Arts Council England is today (13 May 2015) announcing the successful applicants to the latest round of its Strategic touring programme. Thirteen organisations from across England will receive a total of £4,875,553. It includes a ground-breaking touring project that signals a step change in disability arts provision in the UK and will reframe the way theatre by and for disabled people is made and seen.
Led by New Wolsey Theatre, Ipswich, ‘Ramps on the Moon’ will bring together a collaborative network of seven National portfolio organisation theatres including New Wolsey Theatre, Ipswich and strategic partner Graeae Theatre – Birmingham Repertory Theatre, Theatre Royal Stratford East, Nottingham Playhouse, West Yorkshire Playhouse, Liverpool Everyman and Playhouse and Sheffield Theatres.
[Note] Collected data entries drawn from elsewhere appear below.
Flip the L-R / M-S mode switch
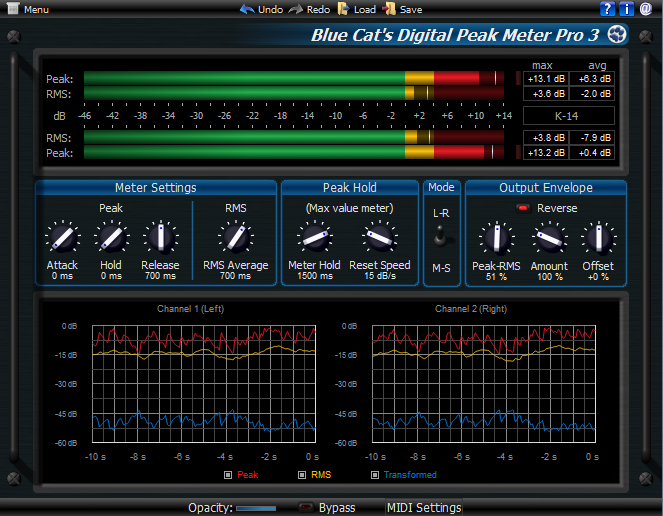 [441, 236]
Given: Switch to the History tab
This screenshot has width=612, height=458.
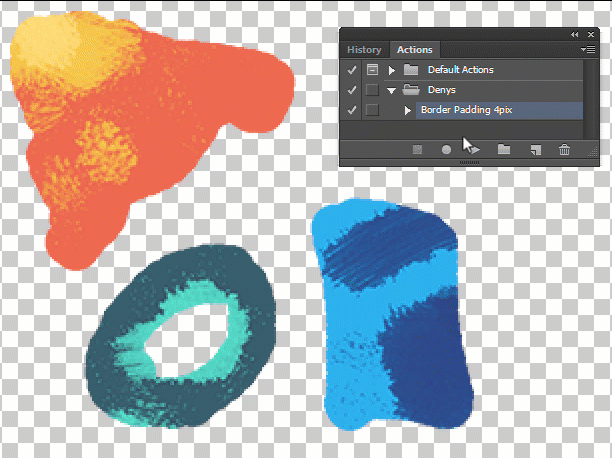Looking at the screenshot, I should (364, 50).
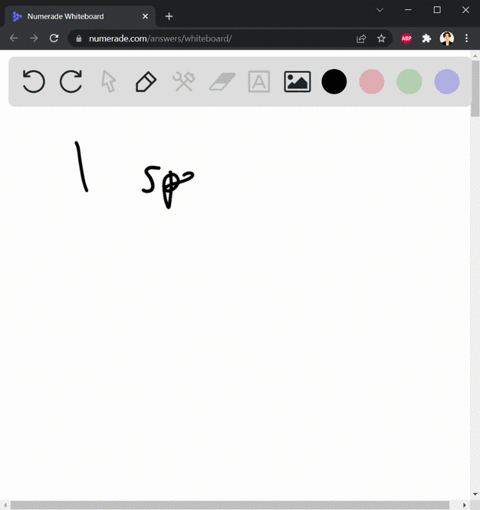Open the browser tab search chevron

(x=380, y=10)
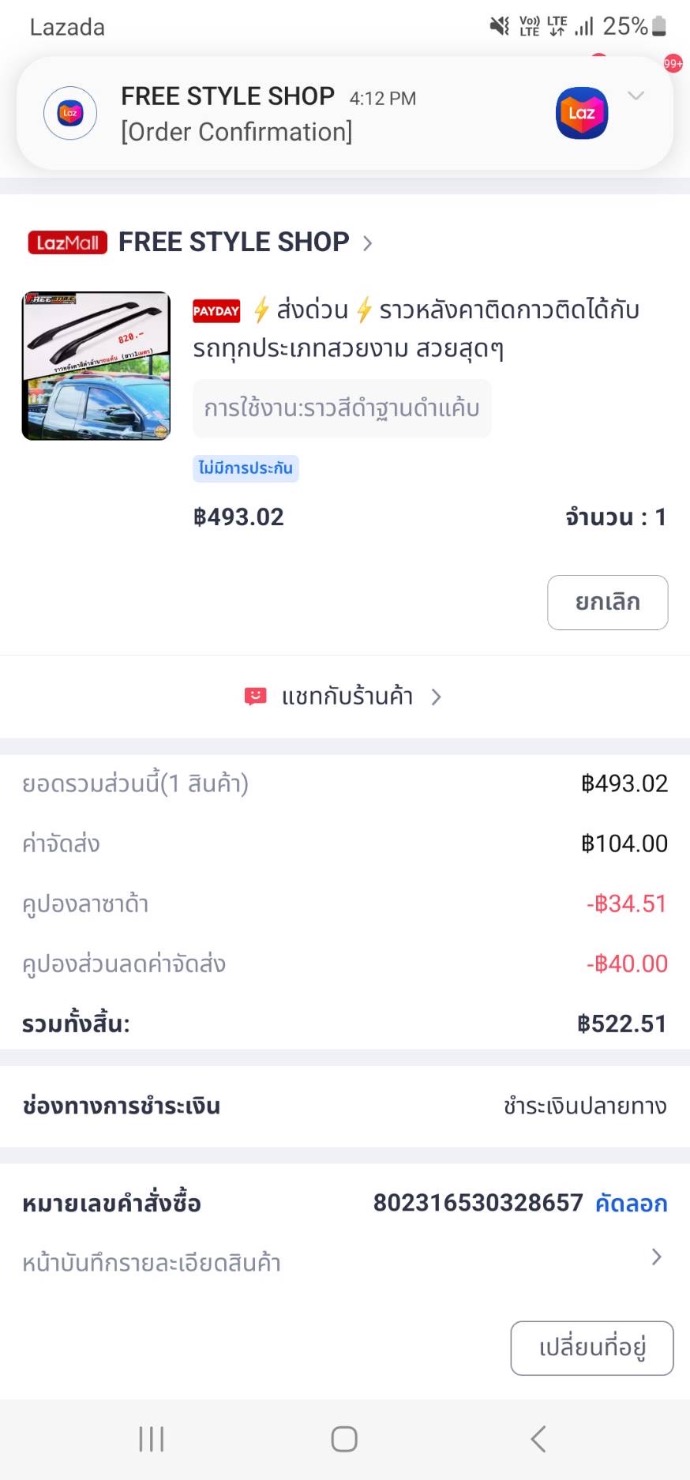Tap the Android recent apps icon
The image size is (690, 1480).
(x=152, y=1438)
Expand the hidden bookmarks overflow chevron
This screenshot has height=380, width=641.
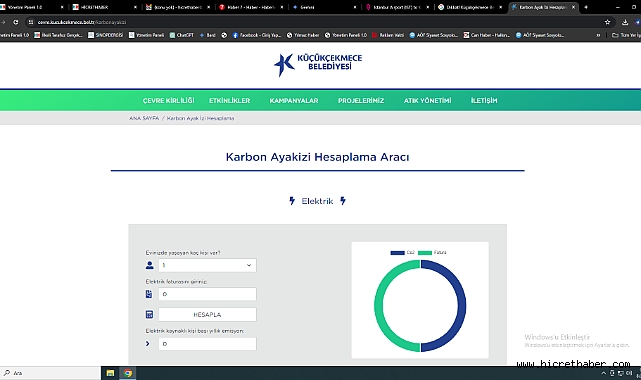tap(598, 35)
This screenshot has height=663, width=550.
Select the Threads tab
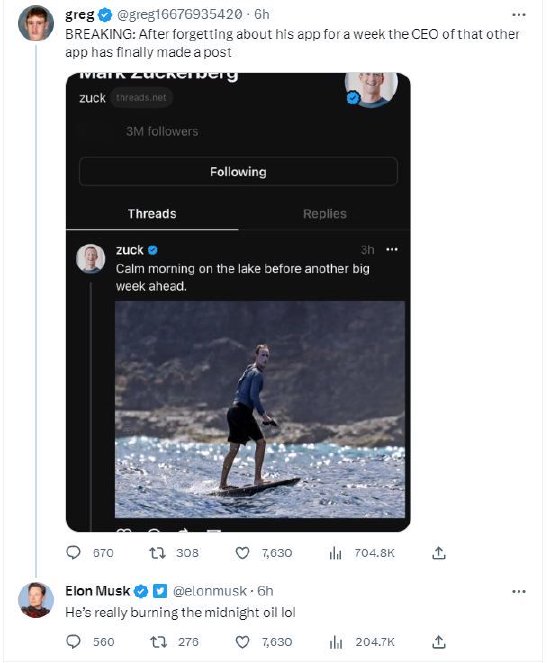(x=152, y=214)
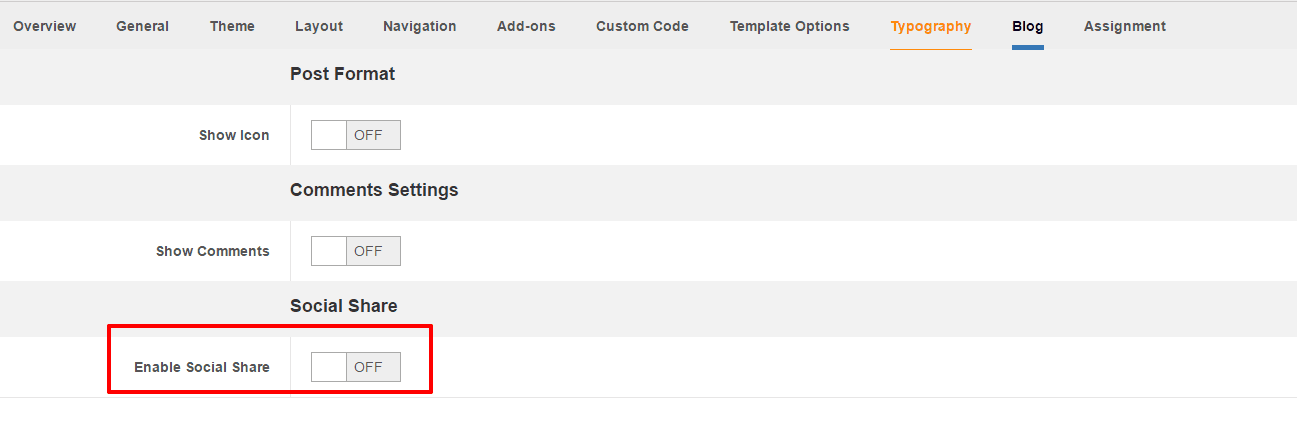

The network, which spans the country, includes theatres that are committed to offering opportunities to disabled people by putting disabled artists and audiences at the centre of their programmes, to help the mainstreaming of disability arts and culture.
Awarded £2.3million to fund the first three years of the ambitious six-year project, it will create three new pieces of high quality touring theatre. Each venue will co-produce shows over consecutive years, aiming to give all the organisations direct experience at working with disabled artists and learning how to develop disabled audiences. This will teach each theatre how to integrate disabled people into everything they do going forward, create a collaborative circuit of regional theatres and tackle the current low levels of attendance by disabled audiences.
New Wolsey Theatre, Ipswich is a leader in disability arts provision. They work closely with disabled people, recruiting disabled artists to help shape their programme, participation and customer service, to make everything about the theatre more accessible. Along with co-producers Graeae Theatre – who delivered the opening ceremony of the 2012 Paralympics – New Wolsey Theatre, Ipswich will share its knowledge and experience with its partner NPOs and the wider sector, to ensure that the project will offer opportunities to disabled people across England and affect long term change in the sector.
Disabled people are at the heart of this project – artists will be integrated into casts in a variety of ways such as using sign language, screen projections and live audio descriptions – and organisations will reach out to and develop disabled audiences in each area and beyond.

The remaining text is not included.